4. D'une part, il est constant que le contrat de travail à durée déterminée produit par M. A... à l'appui de sa demande d'admission au séjour en vue d'exercer une activité professionnelle salariée n'a pas été visé par la Direction des entreprises, de la concurrence, de la consommation, du travail et de l'emploi du Grand Est. L'intéressé ne remplissant ainsi pas les conditions prévues par les stipulations précitées, le préfet a pu légalement refuser de lui délivrer un titre de séjour sur leur fondement. D'autre part, il ressort des énonciations mêmes de l'arrêté contesté que le préfet n'a pas limité son examen de la situation du requérant à cette seule considération. Par conséquent, le moyen tiré de ce qu'il aurait commis une erreur de droit en se croyant tenu de rejeter la demande d'admission au séjour de l'intéressé au seul motif de l'absence de production d'un contrat de travail visé manque en fait.

5. En quatrième lieu, aux termes de l'article 8 de la convention européenne de sauvegarde des droits de l'homme et des libertés fondamentales : " 1. Toute personne a droit au respect de sa vie privée et familiale, de son domicile et de sa correspondance. / 2. Il ne peut y avoir ingérence d'une autorité publique dans l'exercice de ce droit que pour autant que cette ingérence est prévue par la loi et qu'elle constitue une mesure qui, dans une société démocratique, est nécessaire à la sécurité nationale, à la sûreté publique, au bien-être économique du pays, à la défense de l'ordre et à la prévention des infractions pénales, à la protection de la santé ou de la morale, ou à la protection des droits et libertés d'autrui ". Par ailleurs, aux termes de l'article L. 313-11 du code de l'entrée et du séjour des étrangers et du droit d'asile, alors applicables : " Sauf si sa présence constitue une menace pour l'ordre public, la carte de séjour temporaire portant la mention " vie privée et familiale " est délivrée de plein droit : (...) / 7° A l'étranger ne vivant pas en état de polygamie, qui n'entre pas dans les catégories précédentes ou dans celles qui ouvrent droit au regroupement familial, dont les liens personnels et familiaux en France, appréciés notamment au regard de leur intensité, de leur ancienneté et de leur stabilité, des conditions d'existence de l'intéressé, de son insertion dans la société française ainsi que de la nature de ses liens avec la famille restée dans le pays d'origine, sont tels que le refus d'autoriser son séjour porterait à son droit au respect de sa vie privée et familiale une atteinte disproportionnée au regard des motifs du refus, sans que la condition prévue à l'article L. 311-7 soit exigée. (...) ".

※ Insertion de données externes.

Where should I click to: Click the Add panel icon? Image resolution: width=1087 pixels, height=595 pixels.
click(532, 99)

6. Il ressort des pièces du dossier que M. A..., ressortissant béninois né en 1988, est entré en France en juillet 2017 pour y suivre une formation, soit moins de trois ans avant la décision contestée. Il se prévaut de la présence de ses deux filles mineures, mais elles l'y ont rejoint, l'une en décembre 2018, l'autre dans le courant de l'année 2019, à son initiative. Il ne fait état d'aucune autre attache personnelle ou familiale en France. Il n'est pas dépourvu d'attaches dans son pays d'origine, où il a vécu jusqu'à l'âge de 29 ans. Dans ces conditions, il n'est pas fondé à soutenir que le préfet a porté à son droit au respect de sa vie privée et familiale une atteinte disproportionnée par rapport aux buts en vue desquels il a refusé de l'admettre au séjour. Par suite, le moyen tiré de la méconnaissance des stipulations et des dispositions précitées doit être écarté.

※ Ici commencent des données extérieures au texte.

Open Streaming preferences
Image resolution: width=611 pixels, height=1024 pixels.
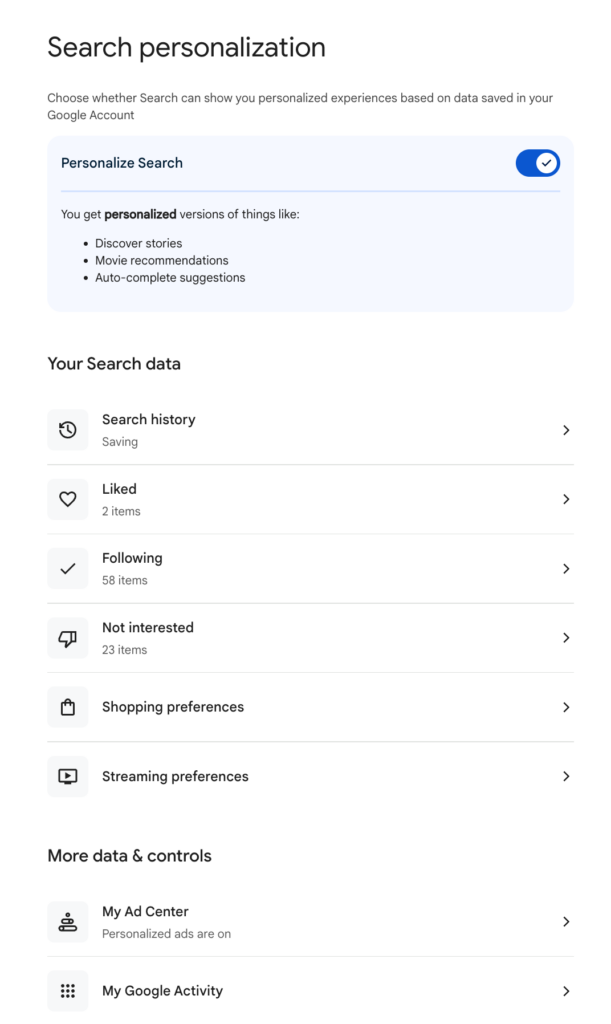pos(175,776)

7. A plus forte raison, dès lors qu'il est fondé sur les mêmes considérations, doit également être écarté le moyen tiré de ce que le préfet aurait commis une erreur manifeste dans l'appréciation de la situation de M. A....

Sur la légalité de la décision énonçant l'obligation de quitter le territoire français :

8. En premier lieu, en vertu du I de l'article L. 511-1 du code de l'entrée et du séjour des étrangers et du droit d'asile, alors applicable, la décision énonçant l'obligation de quitter le territoire français n'a pas, en cas de refus de délivrance d'un titre de séjour, à faire l'objet d'une motivation distincte de celle de la décision relative au séjour. Ainsi qu'il a été dit au point 1, la décision de refus de séjour est régulièrement motivée. Par suite, le moyen tiré du défaut de motivation de la décision énonçant l'obligation de quitter le territoire français ne peut qu'être écarté.

9. En deuxième lieu, il résulte de ce qui précède que le requérant n'est pas fondé à soutenir que l'obligation de quitter le territoire français est illégale du fait de l'illégalité de la décision de refus de séjour.

10. En troisième lieu, le moyen tiré de ce que la décision serait illégale du fait de l'illégalité des motifs de fait et de droit du refus de reconnaissance de la qualité de réfugié n'est assorti d'aucune précision permettant d'en apprécier le bien-fondé.

11. En quatrième lieu, pour la même raison que celle indiquée au point 7, le moyen tiré de ce que le préfet aurait commis une erreur manifeste dans l'appréciation de la situation de M. A... ne peut qu'être écarté.

Sur la légalité de la décision fixant le pays de destination :

12. En premier lieu, il résulte de ce qui précède que le requérant n'est pas fondé à soutenir que la décision fixant le pays de destination est illégale du fait de l'illégalité de la décision de refus de séjour.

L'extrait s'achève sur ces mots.